RECORDS SHOWN -
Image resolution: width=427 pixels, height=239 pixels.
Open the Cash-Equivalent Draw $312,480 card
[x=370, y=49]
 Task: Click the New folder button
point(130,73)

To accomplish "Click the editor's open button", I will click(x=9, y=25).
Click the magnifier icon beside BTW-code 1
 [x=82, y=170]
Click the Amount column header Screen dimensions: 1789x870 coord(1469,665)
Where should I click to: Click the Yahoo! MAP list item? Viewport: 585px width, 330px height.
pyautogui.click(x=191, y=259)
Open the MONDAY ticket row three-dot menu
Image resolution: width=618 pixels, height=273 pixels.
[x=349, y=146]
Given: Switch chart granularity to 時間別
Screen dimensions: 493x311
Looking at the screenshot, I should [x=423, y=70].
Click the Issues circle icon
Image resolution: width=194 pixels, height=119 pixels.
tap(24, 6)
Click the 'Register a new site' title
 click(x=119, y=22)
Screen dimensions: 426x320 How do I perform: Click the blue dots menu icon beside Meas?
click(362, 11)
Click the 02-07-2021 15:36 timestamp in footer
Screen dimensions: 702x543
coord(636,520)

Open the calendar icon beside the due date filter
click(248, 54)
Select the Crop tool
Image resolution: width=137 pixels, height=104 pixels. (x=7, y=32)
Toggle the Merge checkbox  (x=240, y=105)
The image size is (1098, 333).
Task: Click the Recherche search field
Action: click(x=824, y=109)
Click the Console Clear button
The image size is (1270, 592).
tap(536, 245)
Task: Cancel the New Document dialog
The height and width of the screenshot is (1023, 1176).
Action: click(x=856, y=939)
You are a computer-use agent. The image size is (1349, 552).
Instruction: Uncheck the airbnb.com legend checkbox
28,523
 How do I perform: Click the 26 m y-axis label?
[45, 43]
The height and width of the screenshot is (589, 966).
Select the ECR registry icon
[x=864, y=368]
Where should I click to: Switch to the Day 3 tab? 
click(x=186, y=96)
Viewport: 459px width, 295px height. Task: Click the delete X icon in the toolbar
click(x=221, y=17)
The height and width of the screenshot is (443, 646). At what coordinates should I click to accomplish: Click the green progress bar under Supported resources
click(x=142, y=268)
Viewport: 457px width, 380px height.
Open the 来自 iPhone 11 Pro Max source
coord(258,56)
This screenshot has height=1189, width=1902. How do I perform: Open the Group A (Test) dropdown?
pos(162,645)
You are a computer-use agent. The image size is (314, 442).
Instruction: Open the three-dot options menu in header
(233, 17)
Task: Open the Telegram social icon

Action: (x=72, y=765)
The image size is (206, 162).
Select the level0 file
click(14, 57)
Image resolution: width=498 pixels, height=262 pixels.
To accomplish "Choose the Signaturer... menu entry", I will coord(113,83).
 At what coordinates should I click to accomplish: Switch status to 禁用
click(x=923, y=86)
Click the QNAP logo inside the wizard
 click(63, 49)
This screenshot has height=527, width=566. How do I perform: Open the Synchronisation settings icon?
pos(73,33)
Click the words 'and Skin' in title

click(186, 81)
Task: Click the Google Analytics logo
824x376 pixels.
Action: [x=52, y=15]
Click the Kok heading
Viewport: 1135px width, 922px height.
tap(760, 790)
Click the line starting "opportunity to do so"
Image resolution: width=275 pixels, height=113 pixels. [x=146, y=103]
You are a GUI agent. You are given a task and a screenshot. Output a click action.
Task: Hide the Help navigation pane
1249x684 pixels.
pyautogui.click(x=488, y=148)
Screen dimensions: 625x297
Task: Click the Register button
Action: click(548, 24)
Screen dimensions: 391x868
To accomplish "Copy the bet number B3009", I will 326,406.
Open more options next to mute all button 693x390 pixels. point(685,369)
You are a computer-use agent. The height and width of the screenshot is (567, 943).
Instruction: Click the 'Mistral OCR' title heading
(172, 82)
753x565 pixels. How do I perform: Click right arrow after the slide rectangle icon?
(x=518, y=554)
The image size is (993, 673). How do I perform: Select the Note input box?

WHAT YOU ARE ASKED TO DO - Where the word "will" occurs in a line of the records, copy that line.

SOLUTION TO THIS TASK -
To accomplish "Click the editor's open button", I will click(x=9, y=25).
To accomplish "Choose the Signaturer... menu entry", I will coord(113,83).
To accomplish "Copy the bet number B3009", I will 326,406.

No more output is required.